Toplumumuzu yakından ilgilendiren
OBEZLİK Problemi biraz kibarcasını yazayım
ŞİŞMANLIK toplumumuzun önemli sorunları arasında yer almaktadır. Zayıflık ve Kabızlıkta önemli problemdir. Bu yazı bir araştırmaya dayanıyor. Araştırmamızı İlk bölümde
OBEZLİK ve
KABIZLIK diğer bölümde de
PREBİYOTİK ve
PROBİYOTİKbakteri ilişkisini yazacağız.Şunu mutlaka söylememiz gerekir; mutlaka bir Gastroenterelog uzmanından, Dahiliye uzmanından ve Diyetisyenden yardım alın. Lütfen bu yazıyı anlayarak okuyun. Mesleğimin
Veteriner Teknisyeni olması nedeniyle konuyu size aktarma da faydası oldu. Zira biz hayvancılıkta da bu problemlerden dolayı verim düşüklüğünü
PREBİYOTİK ve
PROBİYOTİK ürün takviyeleri ile çözüyoruz.
Kadınlar ot toplarken, erkekler avlanıyor
2014 yılında yapılan bir araştırmada,
Tanzanya’da yaşayan kabilelerde
bakteri çeşitliliğin şehirde yaşayan insanlardan fazla olduğu, kadınların bağırsaklarındaki bakterilerin topladıkları lifli bitkileri erkeklerden daha iyi sindirdiği belirlendi. Arada ki tek fark, kadınlar ot toplarken, erkekler avlanıyordu.
Yine 2008-2009 yılında
Venezüella’da yaşayan 12 avcı-toplayıcı kabile mensubundan incebağırsak bakterileri aldılar. Bunların vücudunda antibiyotik aşığı
Amerikalılardan daha çok sayıda bakteri türü olduğunu buldular. Biz onlara ilkel insan derken onlar doğal hayatta yaşadıkları için hastalıklara bizden daha dirençliydi.

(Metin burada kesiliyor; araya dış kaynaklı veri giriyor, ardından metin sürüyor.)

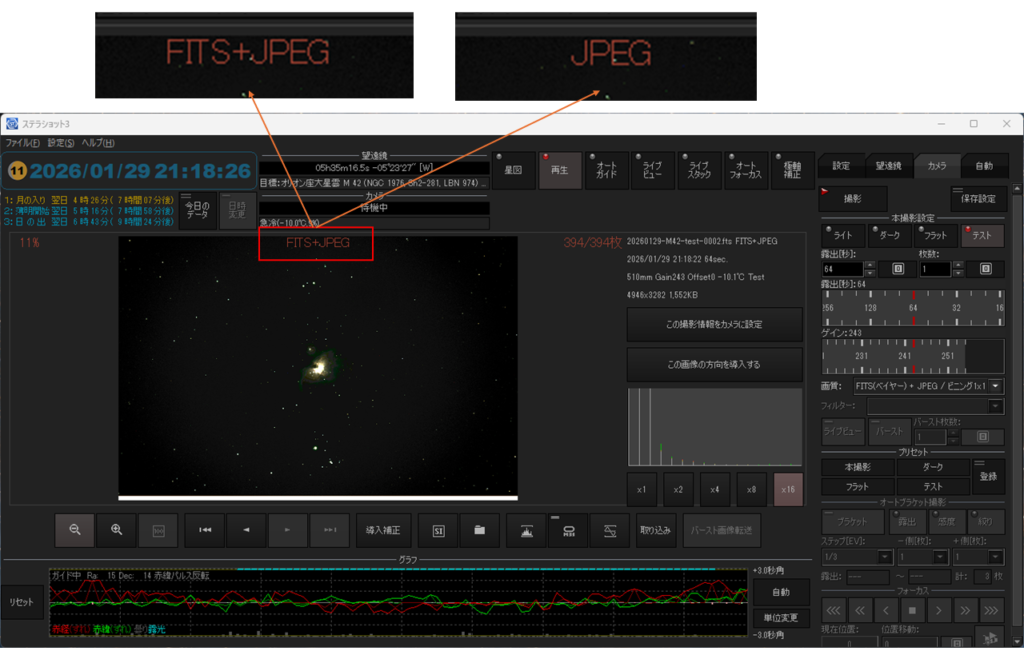
Task: Click この撮影情報をカメラに設定 button
Action: (714, 325)
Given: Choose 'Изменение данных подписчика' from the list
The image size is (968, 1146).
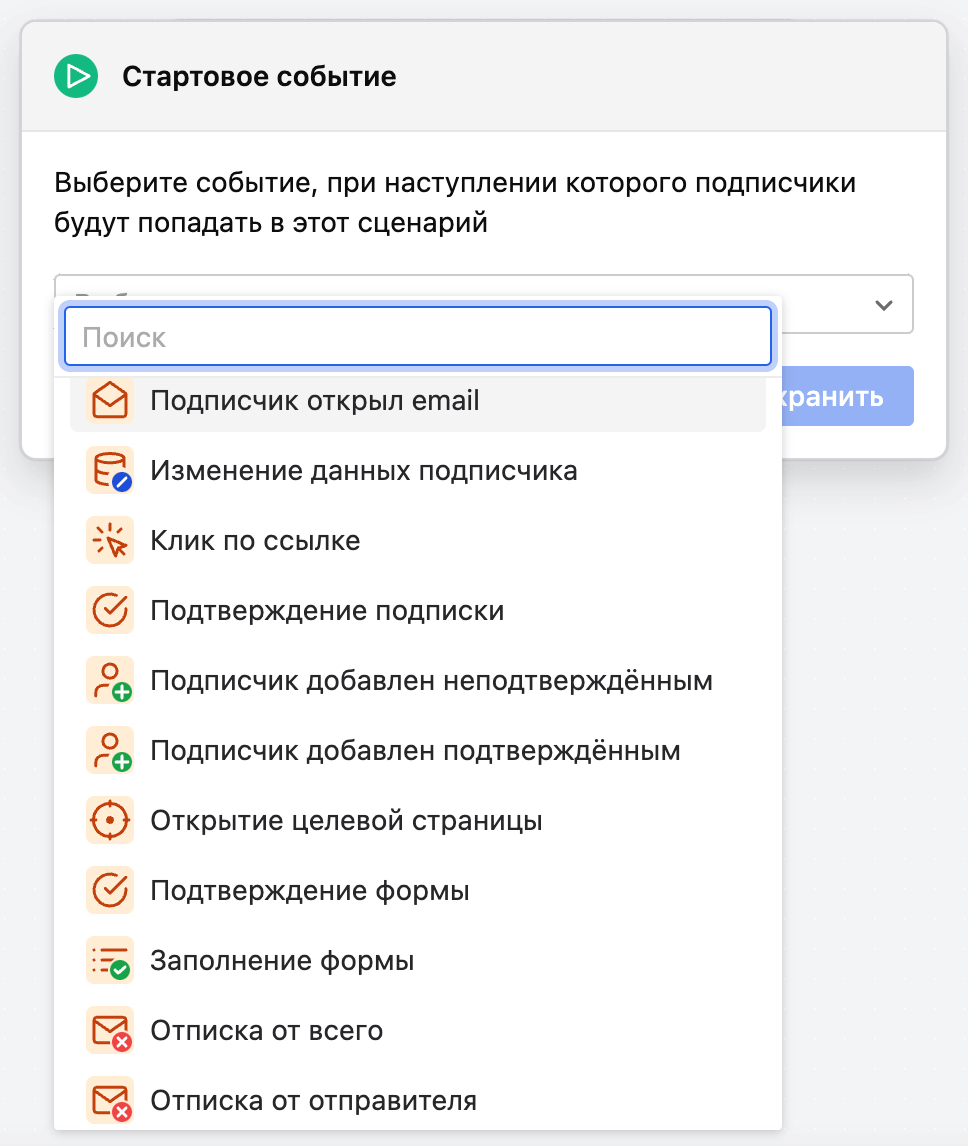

"PREBİYOTİK ve PROBİYOTİKLER keşfedildi."
Bu tesadüfî bulgular insanların tükettiği sağlıksız gıdaların bağırsak bakterilerini etkilediği ve onların bakterilerin yanında insanlarında OBEZ olmasına yol açtığı tespit edildi. Bu aşamanın sonunda da PREBİYOTİK ve PROBİYOTİKLER keşfedildi. Bu çalışmaların sonucunda da vücudunuzda ne kadar fazla bakteri türü varsa yeni hastalıklara direnme gücünüz de (
adaptasyon, uyarlanma) o kadar artıyor. Bu bakterilerin hem bağışıklık ve sinir sistemini etkilediği tespit edilmiş oldu. Bu nedenle sağlıklı beslenenlerin sinirleri güçleniyor ve hastalıklara karşı daha dirençli oluyor.
OBEZ Neden Oluyor?
2007 yılında
İnsan Genom Projesi'nin (Human Genome Project, HGP) bir devamı olarak
İnsan Mikrobiyom Projesi (Human Microbiome Project, HMP) başlatıldı. 5 yıl içinde hem insan vücudunda yaşayan bütün mikropların haritasını çıkardılar hem de mikroplarla insan sağlığı arasındaki karmaşık ilişkiyi ortaya koydular. Vücudumuzda ki mikropların belirli şartlar altında bizi depresyona soktuğunu ve OBEZ yaptığı ortaya çıktı. Sağlıklı düzenli beslenme, diyetle ve sporla kilo vermenin bizi depresyondan çıkaracağı da böylelikle ortaya çıktı.
Hastalık Yapan Mikroplar
Saprofit dediğimiz zararsız bakteriler vücudumuzda olduğu kadar her tarafta havada, suda, toprakta her tarafta mevcuttur. Vücudun terazisi bozulduğu an zararlı hale geçmektedir. Bağışıklık açısından mikroplarla, bakterilerle sürekli temas halinde olmak zorundayız.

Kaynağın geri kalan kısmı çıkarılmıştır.